Start of Supplied data
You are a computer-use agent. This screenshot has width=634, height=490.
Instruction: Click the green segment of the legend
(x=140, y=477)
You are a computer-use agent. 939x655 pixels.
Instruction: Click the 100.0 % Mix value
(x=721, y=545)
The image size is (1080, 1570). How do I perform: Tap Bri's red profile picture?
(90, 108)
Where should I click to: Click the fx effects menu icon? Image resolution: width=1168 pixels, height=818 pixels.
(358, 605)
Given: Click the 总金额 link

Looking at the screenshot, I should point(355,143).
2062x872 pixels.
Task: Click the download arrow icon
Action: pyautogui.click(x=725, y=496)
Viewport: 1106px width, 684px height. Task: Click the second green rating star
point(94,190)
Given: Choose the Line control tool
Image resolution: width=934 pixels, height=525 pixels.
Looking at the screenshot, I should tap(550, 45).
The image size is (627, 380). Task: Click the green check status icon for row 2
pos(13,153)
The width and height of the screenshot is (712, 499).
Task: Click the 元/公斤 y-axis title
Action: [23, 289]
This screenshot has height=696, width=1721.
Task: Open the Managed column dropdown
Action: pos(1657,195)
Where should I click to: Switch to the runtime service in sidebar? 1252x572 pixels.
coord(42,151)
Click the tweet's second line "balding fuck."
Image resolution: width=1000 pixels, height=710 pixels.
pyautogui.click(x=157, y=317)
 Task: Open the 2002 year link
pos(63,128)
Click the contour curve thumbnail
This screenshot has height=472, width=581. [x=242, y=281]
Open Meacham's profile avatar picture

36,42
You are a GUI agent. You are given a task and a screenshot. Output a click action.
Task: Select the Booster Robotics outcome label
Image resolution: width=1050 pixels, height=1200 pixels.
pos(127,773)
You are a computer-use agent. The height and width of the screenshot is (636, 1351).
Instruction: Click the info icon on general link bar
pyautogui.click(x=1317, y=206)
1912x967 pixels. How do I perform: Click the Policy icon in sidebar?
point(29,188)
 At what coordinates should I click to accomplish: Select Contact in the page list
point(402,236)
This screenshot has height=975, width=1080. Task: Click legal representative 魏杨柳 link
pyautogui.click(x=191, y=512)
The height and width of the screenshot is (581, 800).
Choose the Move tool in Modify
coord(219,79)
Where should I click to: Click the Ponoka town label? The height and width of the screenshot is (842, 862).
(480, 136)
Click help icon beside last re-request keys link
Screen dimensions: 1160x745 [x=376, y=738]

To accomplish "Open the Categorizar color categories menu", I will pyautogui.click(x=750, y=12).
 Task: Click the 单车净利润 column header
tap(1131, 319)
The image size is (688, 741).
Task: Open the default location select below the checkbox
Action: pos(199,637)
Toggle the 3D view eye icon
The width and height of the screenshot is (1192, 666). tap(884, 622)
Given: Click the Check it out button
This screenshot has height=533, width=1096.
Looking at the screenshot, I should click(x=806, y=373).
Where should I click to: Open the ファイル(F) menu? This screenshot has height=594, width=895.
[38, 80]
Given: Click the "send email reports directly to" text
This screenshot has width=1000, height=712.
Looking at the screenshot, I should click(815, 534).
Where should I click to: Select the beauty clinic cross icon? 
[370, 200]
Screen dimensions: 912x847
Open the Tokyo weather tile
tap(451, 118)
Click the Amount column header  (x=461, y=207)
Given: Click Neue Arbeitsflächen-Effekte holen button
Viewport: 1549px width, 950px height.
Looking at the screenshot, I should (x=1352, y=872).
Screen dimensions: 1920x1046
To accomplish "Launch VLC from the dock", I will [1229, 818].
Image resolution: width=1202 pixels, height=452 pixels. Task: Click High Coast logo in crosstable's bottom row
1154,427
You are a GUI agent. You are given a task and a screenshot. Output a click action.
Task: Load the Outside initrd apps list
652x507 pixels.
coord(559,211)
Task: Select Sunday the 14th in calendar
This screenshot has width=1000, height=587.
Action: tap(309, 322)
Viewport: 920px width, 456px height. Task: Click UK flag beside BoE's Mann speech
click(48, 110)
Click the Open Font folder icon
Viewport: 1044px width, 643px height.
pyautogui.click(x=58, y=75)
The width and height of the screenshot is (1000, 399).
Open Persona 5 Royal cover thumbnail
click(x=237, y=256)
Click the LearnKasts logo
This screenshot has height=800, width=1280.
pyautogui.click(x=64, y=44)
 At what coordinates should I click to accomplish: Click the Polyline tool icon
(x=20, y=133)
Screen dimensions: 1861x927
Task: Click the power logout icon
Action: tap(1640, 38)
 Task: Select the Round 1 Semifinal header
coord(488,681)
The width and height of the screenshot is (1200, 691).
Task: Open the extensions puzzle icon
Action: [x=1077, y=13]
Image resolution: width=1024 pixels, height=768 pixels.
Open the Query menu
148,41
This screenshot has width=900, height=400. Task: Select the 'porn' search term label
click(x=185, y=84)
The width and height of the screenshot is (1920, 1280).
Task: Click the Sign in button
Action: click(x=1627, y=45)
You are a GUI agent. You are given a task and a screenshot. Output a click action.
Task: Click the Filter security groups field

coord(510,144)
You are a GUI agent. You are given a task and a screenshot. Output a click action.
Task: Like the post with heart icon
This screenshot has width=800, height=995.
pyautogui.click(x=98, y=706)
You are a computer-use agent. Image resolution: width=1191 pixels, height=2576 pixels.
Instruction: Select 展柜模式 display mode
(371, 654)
End of Supplied data
» Task
Word for word, restate the lines from the one holding "This screenshot has width=900, height=400." to the last line of the records.

» Exercise solution
This screenshot has width=900, height=400. Task: Select the 'porn' search term label
click(x=185, y=84)
The width and height of the screenshot is (1920, 1280).
Task: Click the Sign in button
Action: click(x=1627, y=45)
You are a GUI agent. You are given a task and a screenshot. Output a click action.
Task: Click the Filter security groups field

coord(510,144)
You are a GUI agent. You are given a task and a screenshot. Output a click action.
Task: Like the post with heart icon
This screenshot has width=800, height=995.
pyautogui.click(x=98, y=706)
You are a computer-use agent. Image resolution: width=1191 pixels, height=2576 pixels.
Instruction: Select 展柜模式 display mode
(371, 654)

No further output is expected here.